Raw data:
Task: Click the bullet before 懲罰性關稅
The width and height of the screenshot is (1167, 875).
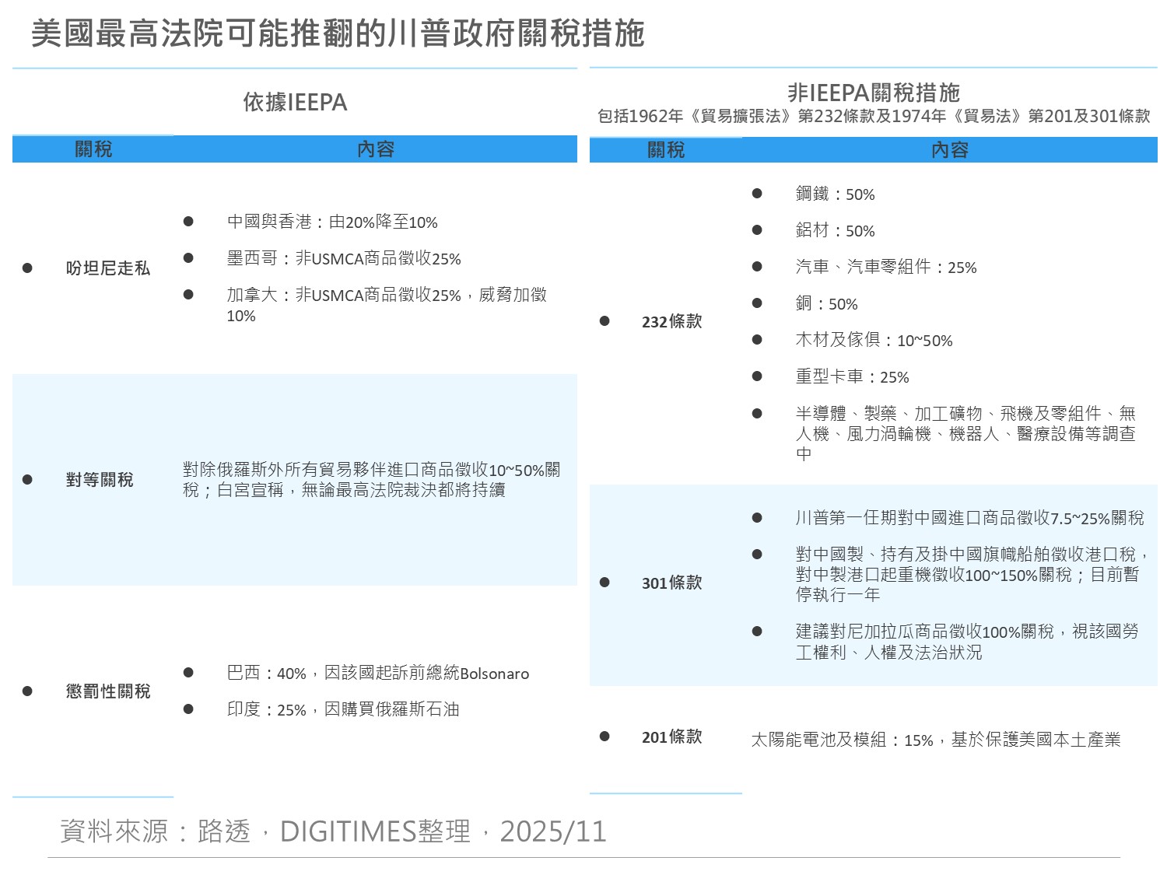Action: (27, 691)
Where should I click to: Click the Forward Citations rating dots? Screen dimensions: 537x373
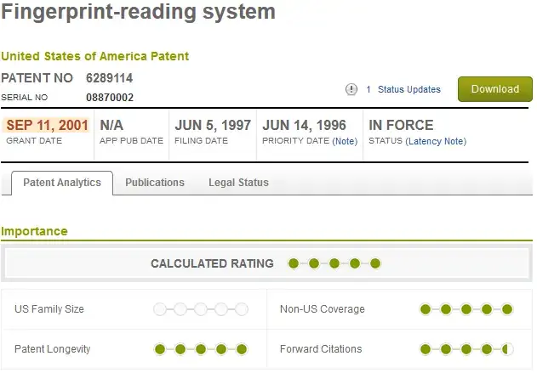[x=466, y=348]
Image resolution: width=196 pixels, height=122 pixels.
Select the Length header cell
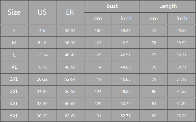click(x=168, y=6)
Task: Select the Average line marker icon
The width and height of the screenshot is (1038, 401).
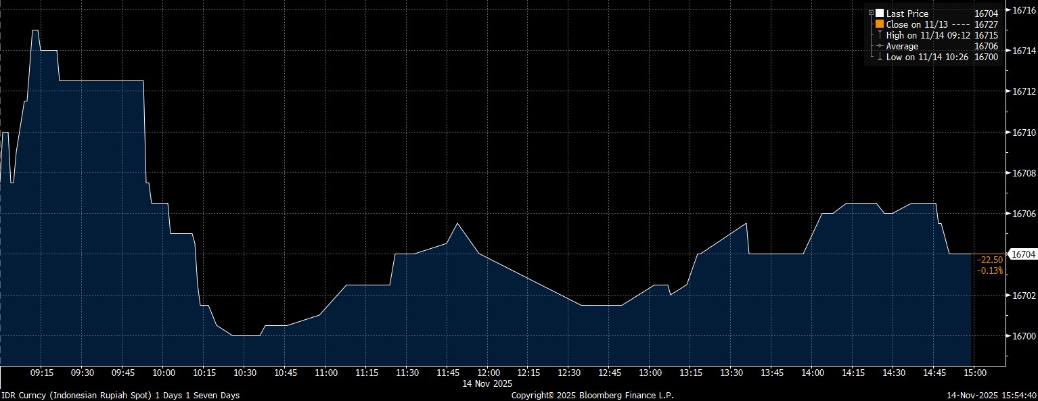Action: [x=880, y=46]
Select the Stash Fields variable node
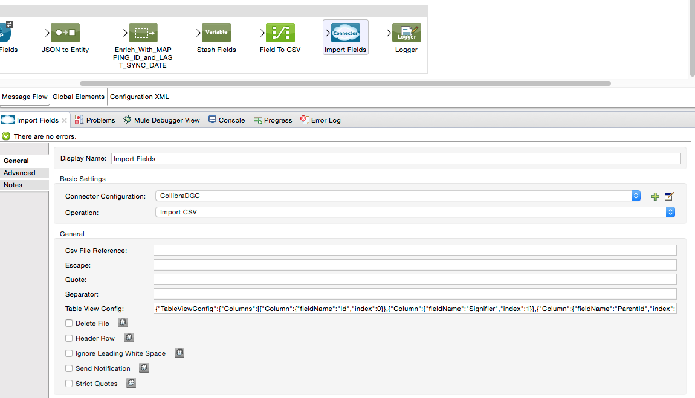Image resolution: width=695 pixels, height=398 pixels. (216, 33)
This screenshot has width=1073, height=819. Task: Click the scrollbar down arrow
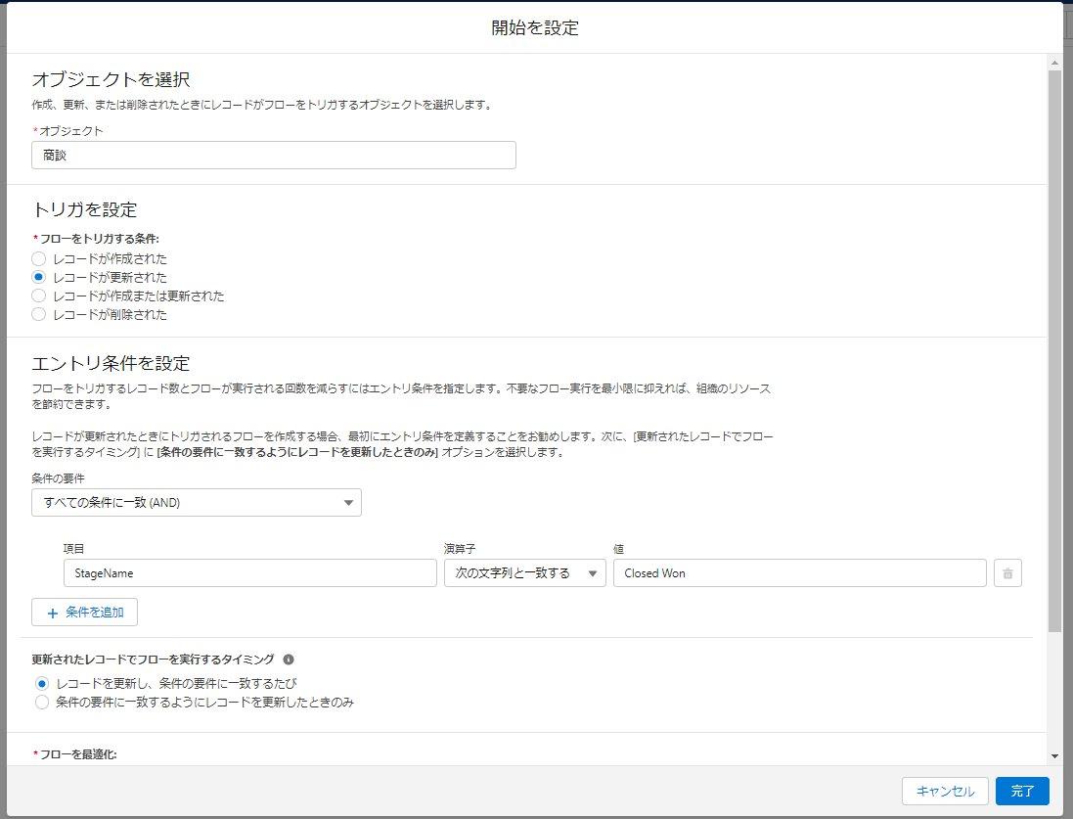coord(1055,755)
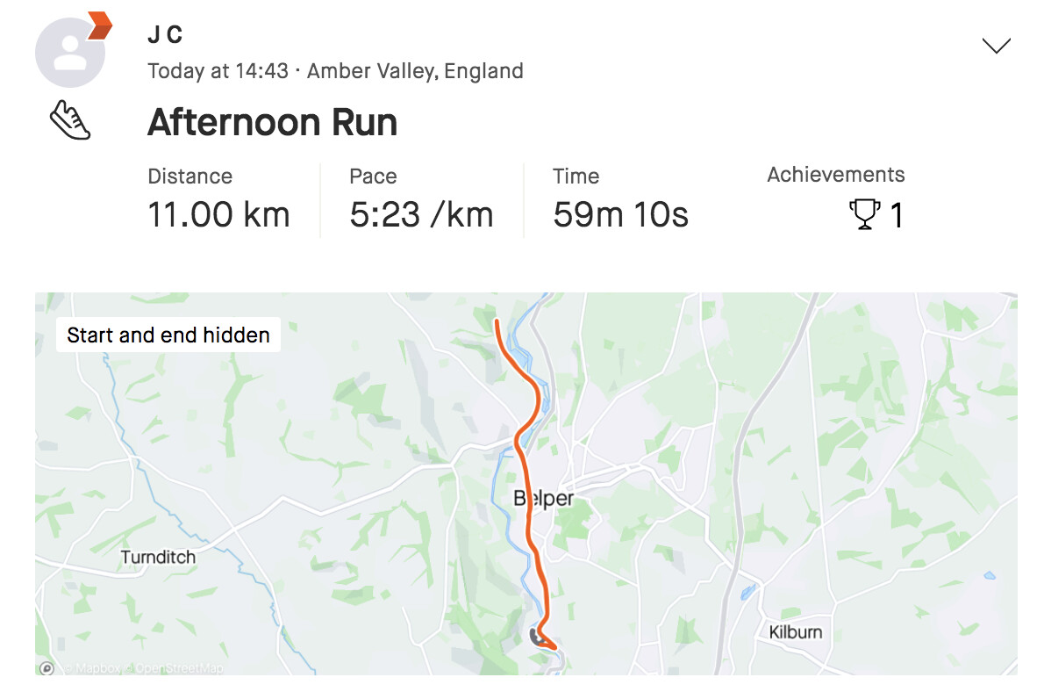Click the Start and end hidden label
Viewport: 1044px width, 699px height.
(168, 335)
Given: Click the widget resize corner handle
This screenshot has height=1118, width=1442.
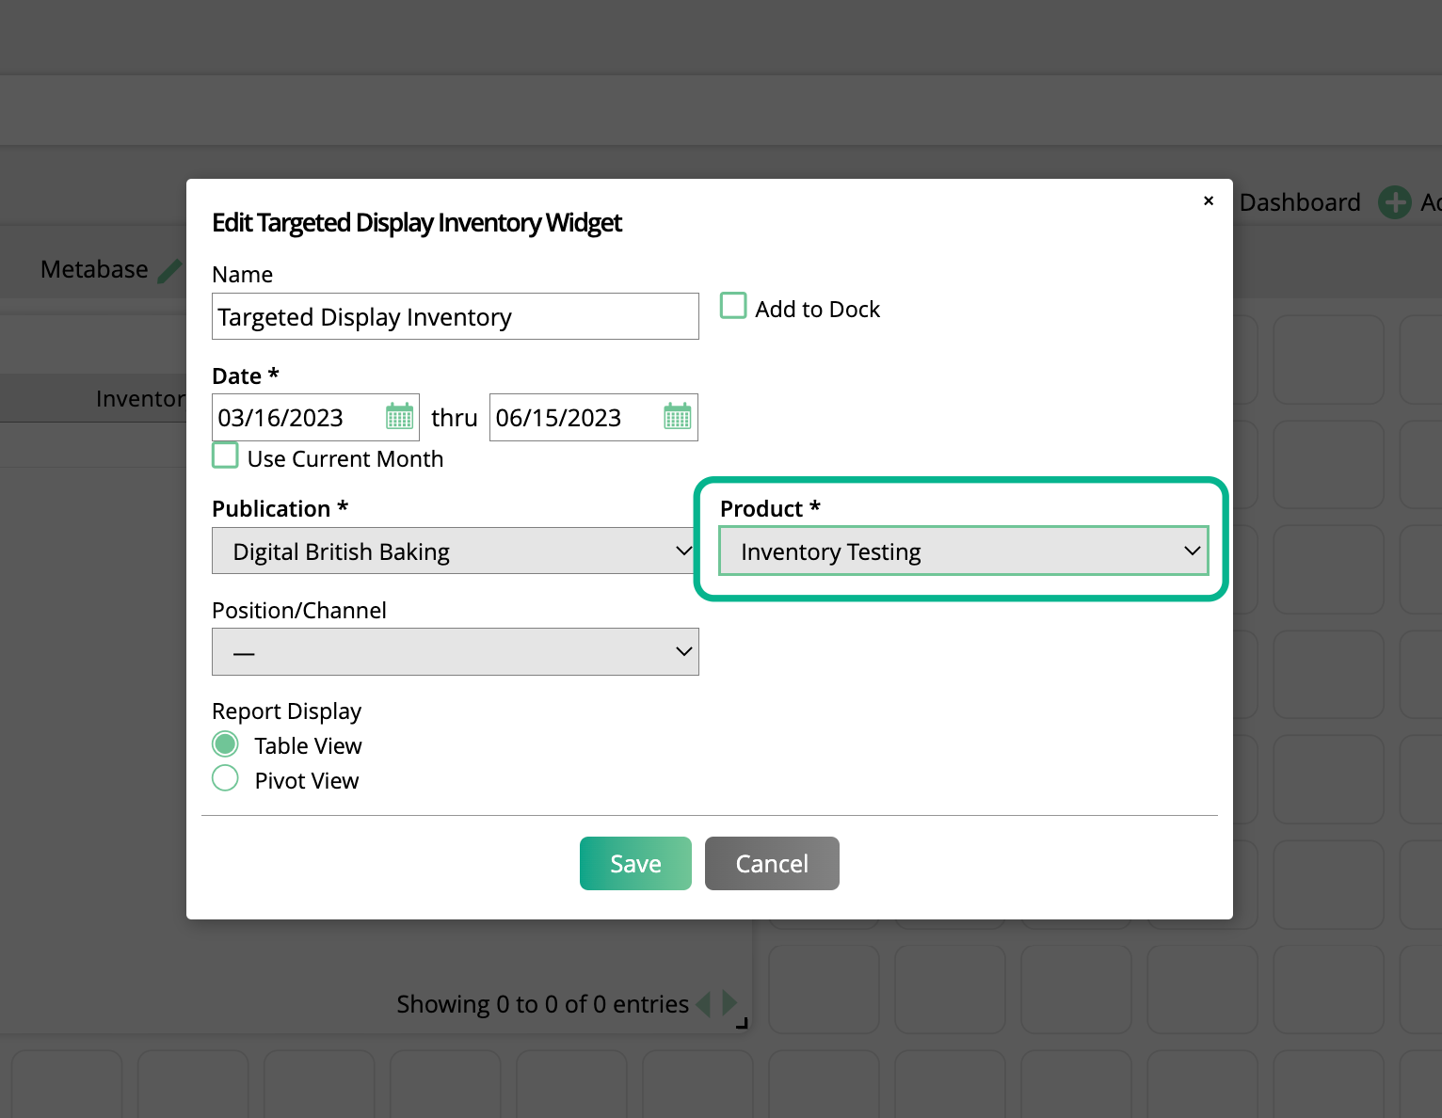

Required action:
Output nothing except the lines from the one containing "Where should I" through the final line of the entries, repeated exactly and free of pictures.

Solution to this task:
Where should I click to: Click the Forward Citations rating dots? Screen dimensions: 537x373
[x=466, y=348]
Image resolution: width=196 pixels, height=122 pixels.
Select the Length header cell
click(x=168, y=6)
Task: Select the Average line marker icon
The width and height of the screenshot is (1038, 401).
Action: [x=880, y=46]
Select the Stash Fields variable node
Image resolution: width=695 pixels, height=398 pixels. (216, 33)
This screenshot has width=1073, height=819. Task: Click the scrollbar down arrow
coord(1055,755)
Click the Start and end hidden label
Viewport: 1044px width, 699px height.
(168, 335)
Given: Click the widget resize corner handle
This screenshot has height=1118, width=1442.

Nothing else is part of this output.